To do → How many lines in the data below contain the string "Instruction", with case counting? Give only the number.

= = = = =

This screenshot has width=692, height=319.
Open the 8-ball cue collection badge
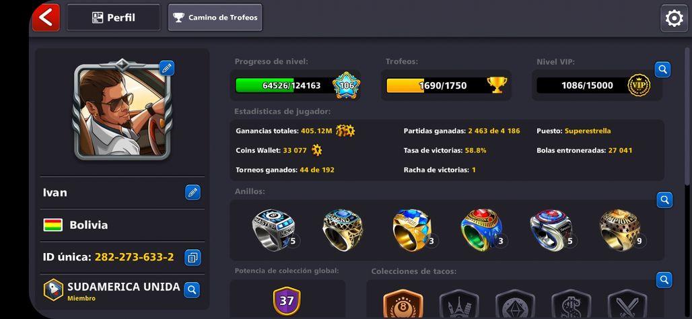(x=403, y=304)
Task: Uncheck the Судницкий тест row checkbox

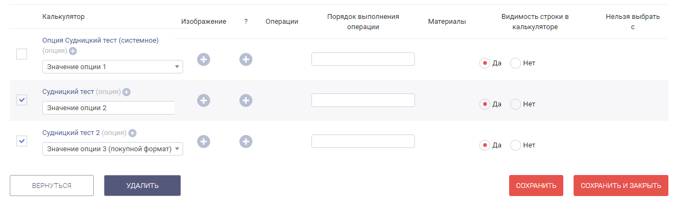Action: tap(22, 100)
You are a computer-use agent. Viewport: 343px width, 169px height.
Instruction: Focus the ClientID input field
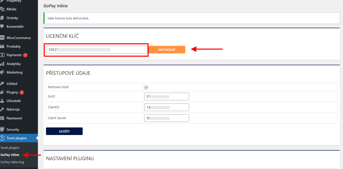166,107
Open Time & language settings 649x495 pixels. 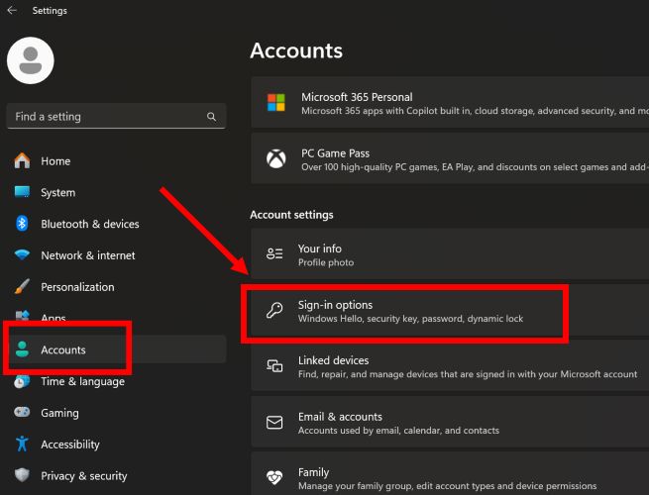click(82, 381)
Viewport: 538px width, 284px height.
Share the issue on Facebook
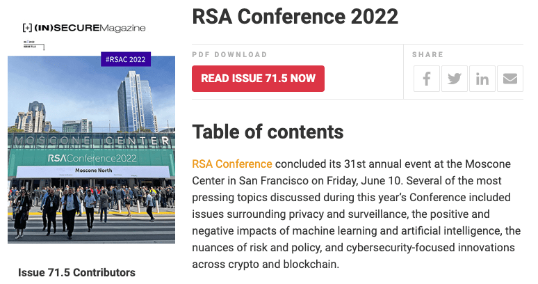pyautogui.click(x=427, y=79)
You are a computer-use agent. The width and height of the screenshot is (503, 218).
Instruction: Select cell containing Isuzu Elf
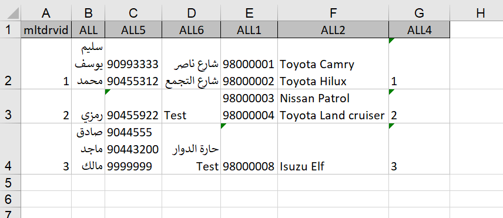pyautogui.click(x=333, y=149)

= = = = =

Answer for the task → 2